Caregiving and illness beliefs in the course of psychotic illness.
Onwumere J., Kuipers E., Bebbington P., Dunn G., Fowler D., Freeman D., Watson P., Garety P.
OBJECTIVE: Informal caregivers play a central role in patient care, and caregiving can provide positive and negative experiences. Negative caregiving experiences are associated with distress. This study investigates associations between caregiving appraisals in psychosis, distress, and 3 key illness beliefs (consequences, cure-control, and timeline), and whether illness beliefs makes a contribution to the relation between negative caregiving appraisal and distress. METHOD: We employed a cross-sectional study design. Caregivers (n = 146), including Early Psychosis Services caregivers (n = 60), completed self-report measures of the impact of care and illness beliefs.
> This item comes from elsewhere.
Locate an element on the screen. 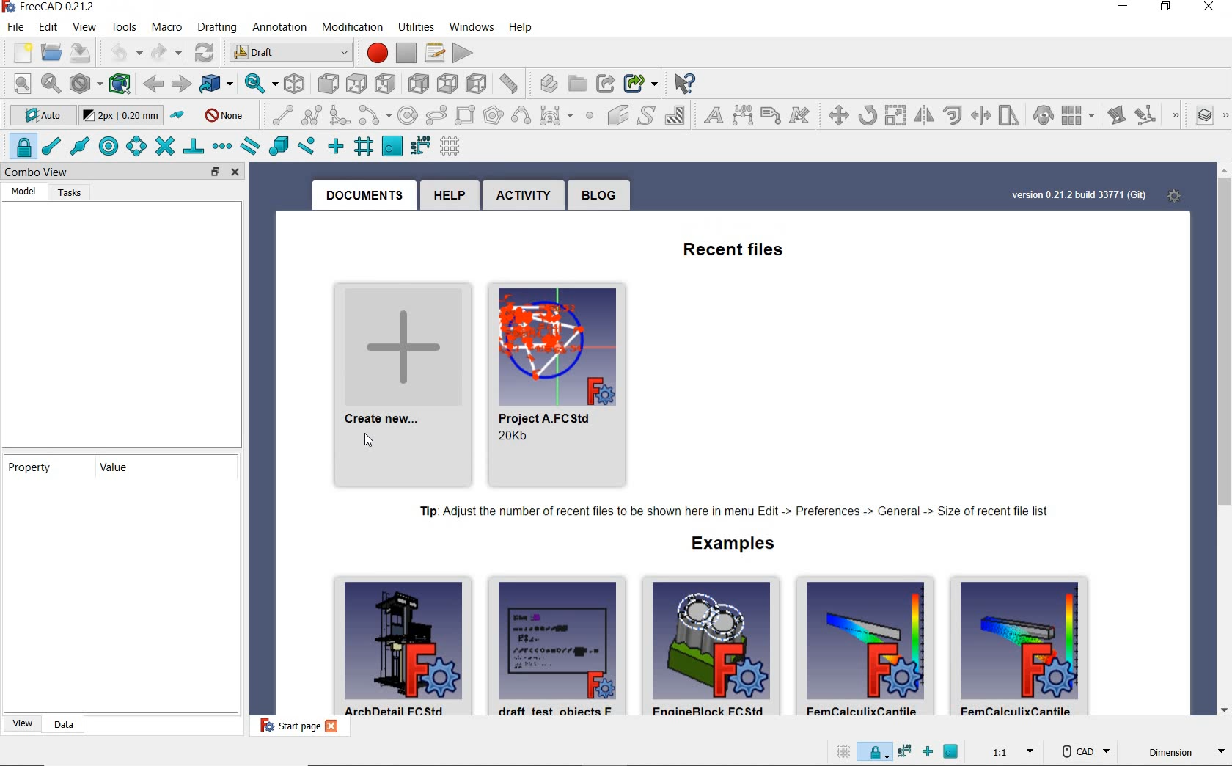 Image resolution: width=1232 pixels, height=766 pixels. dimension is located at coordinates (1177, 752).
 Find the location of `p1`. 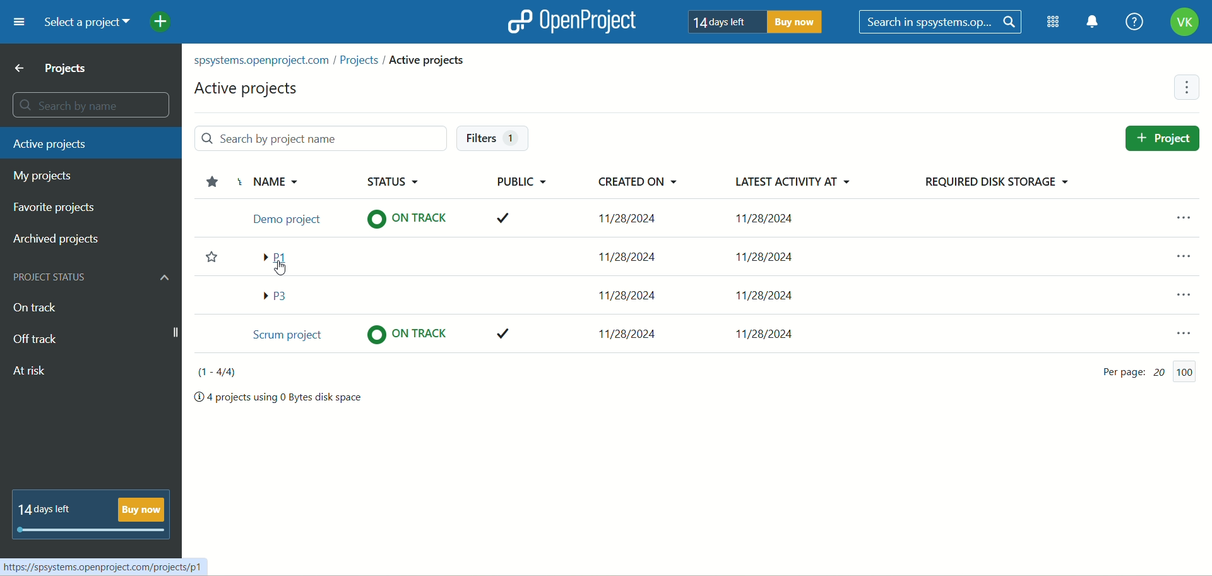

RESULTS: Negative caregiving appraisals and distress were strongly associated. Caregivers appraised caregiving negatively and reported greater distress when they perceived the illness as having severe consequences for themselves and the patient, and when they perceived it as a long-term illness. In contrast, they appraised caregiving positively when they perceived that both they and the patient could exert some control over the illness. Illness beliefs did not account for the strong relation between negative caregiving appraisals and distress. Caregivers of patients with longer illness histories reported higher levels of positive caregiving appraisals. CONCLUSION: Caregivers' cognitive representation of psychosis may play an important role in positive and negative appraisals about caregiving, even at an early stage of the illness. Implications for interventions with early psychosis caregivers are discussed.